Eisenscher’s charges seemed to be confirmed by
an Oakland Tribune report that appeared the day after the cop riot. “At
a meeting last week, officials from the Police Department, port and two
shipping companies targeted by protesters came up with a strategy to handle the
expected gatherings.” That “strategy” was to prevent the blocking of terminal
gates, according to a port representative. “How they decided to do that,
however, was not under our control,” he told the Tribune.
The city’s police chief added still more fuel to
Eisenscher’s charges when he said that he feared that the protesters might have
been able to shut down all of the city’s seaport terminals. “The concern I had
today is that we would have been overwhelmed,” the chief told Tribune
reporters. “They could have taken over the whole port, and we did not want that
to happen.” The police chief told the New York Times (April 8) that
American President Lines and SSA Marine, who have contracts to ship military
cargo to Iraq, “had asked the police to disperse the crowd because the
demonstration, which began in early morning, was disrupting business.”

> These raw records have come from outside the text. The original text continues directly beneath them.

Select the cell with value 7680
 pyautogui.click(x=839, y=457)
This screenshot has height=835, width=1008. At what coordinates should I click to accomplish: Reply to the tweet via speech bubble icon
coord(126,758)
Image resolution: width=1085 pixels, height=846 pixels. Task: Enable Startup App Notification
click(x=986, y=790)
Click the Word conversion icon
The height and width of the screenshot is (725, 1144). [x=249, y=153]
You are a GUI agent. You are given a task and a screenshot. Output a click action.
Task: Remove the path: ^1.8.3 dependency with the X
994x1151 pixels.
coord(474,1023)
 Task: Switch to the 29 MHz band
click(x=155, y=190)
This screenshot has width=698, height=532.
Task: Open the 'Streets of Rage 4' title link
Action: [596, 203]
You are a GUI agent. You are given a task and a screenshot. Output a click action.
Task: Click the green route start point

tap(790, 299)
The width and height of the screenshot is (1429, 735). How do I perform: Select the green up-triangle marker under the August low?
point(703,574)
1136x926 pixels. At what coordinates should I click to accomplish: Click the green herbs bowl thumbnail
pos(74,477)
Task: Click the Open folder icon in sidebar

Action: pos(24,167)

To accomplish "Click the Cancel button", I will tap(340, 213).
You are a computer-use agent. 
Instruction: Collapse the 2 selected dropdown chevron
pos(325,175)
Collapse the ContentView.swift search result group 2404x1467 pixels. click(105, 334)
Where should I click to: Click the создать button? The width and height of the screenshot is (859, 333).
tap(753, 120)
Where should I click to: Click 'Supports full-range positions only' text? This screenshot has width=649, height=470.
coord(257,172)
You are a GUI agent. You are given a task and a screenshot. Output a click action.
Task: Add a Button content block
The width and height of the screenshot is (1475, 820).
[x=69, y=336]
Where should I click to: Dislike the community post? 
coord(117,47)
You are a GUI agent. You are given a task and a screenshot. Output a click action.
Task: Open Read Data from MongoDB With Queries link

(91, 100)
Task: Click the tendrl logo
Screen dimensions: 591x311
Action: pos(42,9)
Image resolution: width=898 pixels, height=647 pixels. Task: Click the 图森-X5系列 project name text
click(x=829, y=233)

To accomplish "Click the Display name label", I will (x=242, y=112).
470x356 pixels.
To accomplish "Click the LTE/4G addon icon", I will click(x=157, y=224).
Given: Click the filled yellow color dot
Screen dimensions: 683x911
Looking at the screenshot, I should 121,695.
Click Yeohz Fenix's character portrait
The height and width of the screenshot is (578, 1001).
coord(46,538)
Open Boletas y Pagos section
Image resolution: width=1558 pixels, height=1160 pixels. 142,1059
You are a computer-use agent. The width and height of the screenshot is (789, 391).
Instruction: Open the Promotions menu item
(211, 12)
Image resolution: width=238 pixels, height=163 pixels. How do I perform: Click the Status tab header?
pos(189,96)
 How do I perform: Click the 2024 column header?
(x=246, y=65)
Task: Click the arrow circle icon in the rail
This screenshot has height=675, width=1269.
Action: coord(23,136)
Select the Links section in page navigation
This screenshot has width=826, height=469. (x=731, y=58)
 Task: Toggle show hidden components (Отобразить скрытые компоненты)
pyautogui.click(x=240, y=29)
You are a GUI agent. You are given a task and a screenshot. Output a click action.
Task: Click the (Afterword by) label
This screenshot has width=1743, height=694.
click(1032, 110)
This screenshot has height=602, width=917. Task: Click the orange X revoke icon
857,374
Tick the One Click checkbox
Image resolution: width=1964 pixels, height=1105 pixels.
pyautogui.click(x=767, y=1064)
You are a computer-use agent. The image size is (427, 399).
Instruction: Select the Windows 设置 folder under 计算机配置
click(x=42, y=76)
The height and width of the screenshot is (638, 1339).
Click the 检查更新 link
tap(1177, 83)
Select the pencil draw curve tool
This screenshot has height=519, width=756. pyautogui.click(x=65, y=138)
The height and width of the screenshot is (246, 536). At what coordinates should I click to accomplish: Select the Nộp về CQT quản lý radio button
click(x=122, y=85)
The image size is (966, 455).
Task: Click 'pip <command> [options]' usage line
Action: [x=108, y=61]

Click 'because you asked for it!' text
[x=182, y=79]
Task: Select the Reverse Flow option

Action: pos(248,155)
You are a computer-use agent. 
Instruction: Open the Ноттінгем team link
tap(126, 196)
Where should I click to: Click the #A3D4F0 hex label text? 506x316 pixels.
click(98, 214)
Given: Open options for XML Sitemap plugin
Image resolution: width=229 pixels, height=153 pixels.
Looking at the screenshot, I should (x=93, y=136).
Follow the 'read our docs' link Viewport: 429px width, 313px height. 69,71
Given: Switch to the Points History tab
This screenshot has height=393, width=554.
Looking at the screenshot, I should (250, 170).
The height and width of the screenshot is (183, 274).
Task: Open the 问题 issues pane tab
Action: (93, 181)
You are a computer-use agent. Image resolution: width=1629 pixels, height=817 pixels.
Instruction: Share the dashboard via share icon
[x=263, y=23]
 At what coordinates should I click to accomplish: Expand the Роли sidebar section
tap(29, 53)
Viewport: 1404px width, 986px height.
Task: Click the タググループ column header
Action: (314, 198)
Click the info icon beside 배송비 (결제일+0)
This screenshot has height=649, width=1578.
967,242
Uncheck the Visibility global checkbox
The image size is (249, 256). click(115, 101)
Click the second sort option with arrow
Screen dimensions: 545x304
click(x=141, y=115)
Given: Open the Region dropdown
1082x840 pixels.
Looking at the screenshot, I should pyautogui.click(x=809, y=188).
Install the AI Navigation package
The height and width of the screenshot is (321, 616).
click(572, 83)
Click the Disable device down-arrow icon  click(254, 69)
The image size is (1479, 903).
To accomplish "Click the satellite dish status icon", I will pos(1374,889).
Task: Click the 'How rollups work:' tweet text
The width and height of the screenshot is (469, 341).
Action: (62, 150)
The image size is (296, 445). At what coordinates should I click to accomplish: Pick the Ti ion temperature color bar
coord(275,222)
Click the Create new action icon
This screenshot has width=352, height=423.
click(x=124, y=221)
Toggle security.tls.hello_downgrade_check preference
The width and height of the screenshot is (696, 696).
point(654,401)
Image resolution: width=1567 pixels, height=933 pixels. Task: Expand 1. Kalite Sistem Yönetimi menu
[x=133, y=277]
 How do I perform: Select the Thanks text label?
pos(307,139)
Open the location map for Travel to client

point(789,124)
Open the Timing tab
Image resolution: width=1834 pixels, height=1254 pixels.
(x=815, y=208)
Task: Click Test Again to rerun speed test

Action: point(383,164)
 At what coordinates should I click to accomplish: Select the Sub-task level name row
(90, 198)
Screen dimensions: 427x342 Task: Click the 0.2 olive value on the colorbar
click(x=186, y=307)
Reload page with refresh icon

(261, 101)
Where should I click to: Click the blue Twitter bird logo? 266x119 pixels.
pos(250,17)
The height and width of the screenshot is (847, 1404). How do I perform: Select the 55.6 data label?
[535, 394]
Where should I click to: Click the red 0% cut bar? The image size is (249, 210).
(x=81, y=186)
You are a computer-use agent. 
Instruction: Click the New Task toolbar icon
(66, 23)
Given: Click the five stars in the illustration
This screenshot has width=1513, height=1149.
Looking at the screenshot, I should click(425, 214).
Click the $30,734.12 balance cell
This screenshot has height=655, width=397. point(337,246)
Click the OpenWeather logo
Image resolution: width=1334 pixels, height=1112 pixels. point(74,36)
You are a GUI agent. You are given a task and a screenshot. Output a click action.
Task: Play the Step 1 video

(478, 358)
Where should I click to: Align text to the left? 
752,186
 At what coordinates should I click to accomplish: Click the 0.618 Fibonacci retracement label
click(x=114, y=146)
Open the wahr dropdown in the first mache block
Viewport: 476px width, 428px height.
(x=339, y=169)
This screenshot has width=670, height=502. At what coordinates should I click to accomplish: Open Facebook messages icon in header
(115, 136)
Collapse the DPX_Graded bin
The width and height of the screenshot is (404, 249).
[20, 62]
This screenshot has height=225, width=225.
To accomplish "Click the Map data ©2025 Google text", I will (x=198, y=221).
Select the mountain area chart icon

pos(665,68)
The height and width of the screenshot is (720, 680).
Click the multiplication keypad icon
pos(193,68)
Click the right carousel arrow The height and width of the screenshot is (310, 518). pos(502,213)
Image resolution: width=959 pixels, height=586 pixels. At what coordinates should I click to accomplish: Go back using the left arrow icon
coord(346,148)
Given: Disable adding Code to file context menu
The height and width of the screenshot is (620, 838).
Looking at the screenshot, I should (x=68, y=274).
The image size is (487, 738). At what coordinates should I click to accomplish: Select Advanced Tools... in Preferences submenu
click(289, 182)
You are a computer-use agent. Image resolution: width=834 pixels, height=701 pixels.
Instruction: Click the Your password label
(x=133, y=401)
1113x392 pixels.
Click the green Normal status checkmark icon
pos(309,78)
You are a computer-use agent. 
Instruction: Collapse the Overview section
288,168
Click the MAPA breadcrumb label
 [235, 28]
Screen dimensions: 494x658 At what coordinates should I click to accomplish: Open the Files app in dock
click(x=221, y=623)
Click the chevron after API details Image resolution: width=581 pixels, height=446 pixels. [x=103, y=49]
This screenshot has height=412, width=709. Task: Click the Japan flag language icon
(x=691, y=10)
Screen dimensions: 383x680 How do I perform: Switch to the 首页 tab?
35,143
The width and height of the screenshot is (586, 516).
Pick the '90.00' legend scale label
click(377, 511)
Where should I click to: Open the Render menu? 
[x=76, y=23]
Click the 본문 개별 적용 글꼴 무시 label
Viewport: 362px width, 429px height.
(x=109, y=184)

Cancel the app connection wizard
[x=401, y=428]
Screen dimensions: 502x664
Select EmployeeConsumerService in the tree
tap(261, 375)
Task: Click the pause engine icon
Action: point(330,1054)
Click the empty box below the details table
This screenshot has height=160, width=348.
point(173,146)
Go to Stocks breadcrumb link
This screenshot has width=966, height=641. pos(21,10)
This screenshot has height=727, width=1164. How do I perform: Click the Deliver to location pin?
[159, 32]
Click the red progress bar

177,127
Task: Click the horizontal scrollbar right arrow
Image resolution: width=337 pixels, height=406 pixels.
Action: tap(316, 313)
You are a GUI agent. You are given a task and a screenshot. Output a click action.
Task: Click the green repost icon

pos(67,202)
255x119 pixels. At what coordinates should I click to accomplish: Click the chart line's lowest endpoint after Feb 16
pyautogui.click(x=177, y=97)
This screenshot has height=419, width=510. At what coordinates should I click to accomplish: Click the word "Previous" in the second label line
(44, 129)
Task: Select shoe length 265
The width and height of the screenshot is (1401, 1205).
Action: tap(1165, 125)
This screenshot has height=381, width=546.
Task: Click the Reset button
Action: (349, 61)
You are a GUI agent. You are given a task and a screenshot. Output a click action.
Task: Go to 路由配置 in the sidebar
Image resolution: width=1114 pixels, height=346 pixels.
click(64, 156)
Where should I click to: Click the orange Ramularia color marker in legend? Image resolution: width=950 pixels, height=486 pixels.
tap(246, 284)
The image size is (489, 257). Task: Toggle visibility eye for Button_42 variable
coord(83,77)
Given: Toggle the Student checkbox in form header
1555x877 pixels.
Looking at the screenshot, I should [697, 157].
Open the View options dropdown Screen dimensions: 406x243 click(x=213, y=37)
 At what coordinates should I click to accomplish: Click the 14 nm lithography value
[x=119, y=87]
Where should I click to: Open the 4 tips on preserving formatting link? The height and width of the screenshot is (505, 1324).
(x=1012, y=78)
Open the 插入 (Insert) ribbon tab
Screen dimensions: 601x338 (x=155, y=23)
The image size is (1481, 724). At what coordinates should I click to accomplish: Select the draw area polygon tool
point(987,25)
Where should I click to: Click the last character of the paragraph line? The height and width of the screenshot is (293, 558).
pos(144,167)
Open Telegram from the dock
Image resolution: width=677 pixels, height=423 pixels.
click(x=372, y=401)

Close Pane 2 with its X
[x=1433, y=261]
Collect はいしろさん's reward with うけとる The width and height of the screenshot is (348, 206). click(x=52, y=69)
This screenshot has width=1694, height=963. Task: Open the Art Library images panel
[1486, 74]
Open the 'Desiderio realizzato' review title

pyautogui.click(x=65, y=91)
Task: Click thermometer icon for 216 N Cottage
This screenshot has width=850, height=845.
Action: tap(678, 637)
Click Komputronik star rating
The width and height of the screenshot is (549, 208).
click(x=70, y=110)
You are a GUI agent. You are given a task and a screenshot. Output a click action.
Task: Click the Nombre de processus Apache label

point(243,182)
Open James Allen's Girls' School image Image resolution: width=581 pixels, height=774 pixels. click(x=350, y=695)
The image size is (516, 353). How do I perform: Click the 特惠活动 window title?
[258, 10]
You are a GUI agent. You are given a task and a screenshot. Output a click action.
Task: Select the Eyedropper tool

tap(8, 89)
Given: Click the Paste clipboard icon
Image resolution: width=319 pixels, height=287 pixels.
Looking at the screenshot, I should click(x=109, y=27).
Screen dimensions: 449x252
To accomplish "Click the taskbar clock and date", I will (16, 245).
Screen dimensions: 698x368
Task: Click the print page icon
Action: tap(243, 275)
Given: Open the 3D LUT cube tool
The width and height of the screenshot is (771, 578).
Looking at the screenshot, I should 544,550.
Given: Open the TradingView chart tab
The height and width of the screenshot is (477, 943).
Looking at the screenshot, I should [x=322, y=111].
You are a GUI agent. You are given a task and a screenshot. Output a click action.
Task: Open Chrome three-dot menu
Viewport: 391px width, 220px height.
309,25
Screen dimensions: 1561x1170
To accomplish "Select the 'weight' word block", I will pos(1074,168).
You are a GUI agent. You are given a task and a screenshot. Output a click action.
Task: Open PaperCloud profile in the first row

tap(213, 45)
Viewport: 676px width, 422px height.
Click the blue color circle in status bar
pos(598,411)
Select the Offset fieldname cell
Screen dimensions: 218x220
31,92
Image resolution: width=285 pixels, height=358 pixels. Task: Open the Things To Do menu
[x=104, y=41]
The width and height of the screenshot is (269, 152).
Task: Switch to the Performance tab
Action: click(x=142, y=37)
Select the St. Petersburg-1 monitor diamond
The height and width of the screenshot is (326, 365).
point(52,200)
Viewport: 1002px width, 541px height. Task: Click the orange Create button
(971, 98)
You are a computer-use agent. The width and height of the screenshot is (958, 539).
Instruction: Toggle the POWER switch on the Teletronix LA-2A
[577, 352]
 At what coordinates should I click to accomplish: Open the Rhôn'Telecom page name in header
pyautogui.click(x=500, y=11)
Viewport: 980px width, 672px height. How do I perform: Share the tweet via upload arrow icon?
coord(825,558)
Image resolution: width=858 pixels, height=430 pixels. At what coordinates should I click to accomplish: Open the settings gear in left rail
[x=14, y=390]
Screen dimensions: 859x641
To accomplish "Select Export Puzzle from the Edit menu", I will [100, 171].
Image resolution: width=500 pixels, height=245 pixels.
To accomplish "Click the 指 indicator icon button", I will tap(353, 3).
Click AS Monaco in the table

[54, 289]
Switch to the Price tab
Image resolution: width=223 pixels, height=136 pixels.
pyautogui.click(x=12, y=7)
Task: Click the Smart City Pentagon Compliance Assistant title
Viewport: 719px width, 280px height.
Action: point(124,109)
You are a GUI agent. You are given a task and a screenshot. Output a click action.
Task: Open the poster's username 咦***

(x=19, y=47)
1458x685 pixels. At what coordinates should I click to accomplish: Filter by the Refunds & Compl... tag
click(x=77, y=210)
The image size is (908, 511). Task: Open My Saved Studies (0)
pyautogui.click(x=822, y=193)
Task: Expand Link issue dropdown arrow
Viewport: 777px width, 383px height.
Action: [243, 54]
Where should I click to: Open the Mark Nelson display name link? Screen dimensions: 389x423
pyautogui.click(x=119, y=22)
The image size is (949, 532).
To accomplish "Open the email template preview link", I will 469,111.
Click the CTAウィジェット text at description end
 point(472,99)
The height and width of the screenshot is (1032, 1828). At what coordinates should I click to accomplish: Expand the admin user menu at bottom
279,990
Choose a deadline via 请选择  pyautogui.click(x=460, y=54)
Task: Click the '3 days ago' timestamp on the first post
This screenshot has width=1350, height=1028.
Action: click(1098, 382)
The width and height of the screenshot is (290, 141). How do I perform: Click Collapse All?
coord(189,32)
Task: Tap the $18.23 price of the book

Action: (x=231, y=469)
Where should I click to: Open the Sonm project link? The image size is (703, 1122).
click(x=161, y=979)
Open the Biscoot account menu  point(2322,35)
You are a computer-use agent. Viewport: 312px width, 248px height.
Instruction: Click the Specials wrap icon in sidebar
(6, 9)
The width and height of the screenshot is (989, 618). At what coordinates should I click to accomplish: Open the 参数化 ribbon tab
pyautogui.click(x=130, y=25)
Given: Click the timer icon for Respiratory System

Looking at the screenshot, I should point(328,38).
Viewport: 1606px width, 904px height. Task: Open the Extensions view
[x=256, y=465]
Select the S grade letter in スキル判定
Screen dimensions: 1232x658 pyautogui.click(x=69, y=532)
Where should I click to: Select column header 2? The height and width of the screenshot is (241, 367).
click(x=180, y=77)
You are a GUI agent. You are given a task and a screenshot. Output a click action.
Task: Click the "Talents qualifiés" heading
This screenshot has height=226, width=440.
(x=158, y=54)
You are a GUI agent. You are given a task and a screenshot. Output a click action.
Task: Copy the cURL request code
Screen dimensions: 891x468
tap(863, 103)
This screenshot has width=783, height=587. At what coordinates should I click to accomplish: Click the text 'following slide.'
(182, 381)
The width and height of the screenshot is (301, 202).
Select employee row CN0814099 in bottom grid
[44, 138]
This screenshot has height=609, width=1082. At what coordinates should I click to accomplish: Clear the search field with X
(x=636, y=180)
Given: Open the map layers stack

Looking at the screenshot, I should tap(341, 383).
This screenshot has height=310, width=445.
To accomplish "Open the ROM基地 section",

However, no one at the council meeting, which
was heavily patrolled by the city’s police, challenged Eisenscher’s or anyone
else’s assertions that the demonstrators had formed a peaceful picket line and
that they had not witnessed any attack on the police. Moreover, the web site
used to organize the picket line stressed the nonviolent intent of the
demonstration.
It’s impossible, after connecting the dots, not
to conclude that the cops were under pressure from the shipping lines to make
sure that their private property rights prevailed over the protesters’
constitutional rights to peacefully assemble. As Eisenscher put it about the cops’
tactics, “the police chose to employ a ‘preemptive strike’ and now justify that
decision with the same logic used by President Bush to justify the U.S.
‘preemptive strike’ on Iraq. It was not a response to what the protesters were
doing, but rather an effort to discourage any others from joining them…”
Some of the protesters are clearly amazed that
their rights were violently ignored, but as union picketers can testify, such
cop violence is all too frequent. Perhaps that was on the mind of the head of
San Francisco’s Labor Council, who declared in a letter to Oakland’s mayor,
Democrat Jerry Brown, that he demanded that Brown conduct “a full investigation
into this police violence on the Oakland docks.” Oakland’s Labor Council
officers, as well as other Bay Area labor councils, have protested the Oakland
cops’ actions, which have been defended repeatedly by Jerry Brown, the mayor.
Walter Johnston, principal officer of the San
Francisco Labor Council, told Brown, “These acts of police misconduct are outrageous
and must be condemned as yet another attack on our civil liberties and
democratic rights. Working people have the right to peaceful assembly and
protest, including picketing.”
The city council may hold another hearing on the
police misconduct in two weeks, but it’s not clear that there will be an
official investigation or, if there is, that it won’t be a dog and pony show
designed to discourage the cops’ critics rather than protect civil liberties.
Some attendees at the council meeting expressed fears of a whitewash, while
others called for an independent investigation, not one conducted by the police
department.
The Oakland cop attack has received media
attention from around the nation and overseas, and no wonder. As the Oakland
press said, “The clash was the most violent between protesters and the
authorities anywhere in the country since the start of war in Iraq.” Like the
war on Iraq, the “clash” was hugely one-sided; an overwhelming powerful force,
equipped with the latest combat gear, face shields, gas masks, motorcycles, and
helicopters, and armed to the teeth with tear gas, rubber bullets, concussion
grenades, and inch-thick wooden projectiles fired from shotguns, easily
dispersed up to 750 antiwar protesters, peacefully assembled.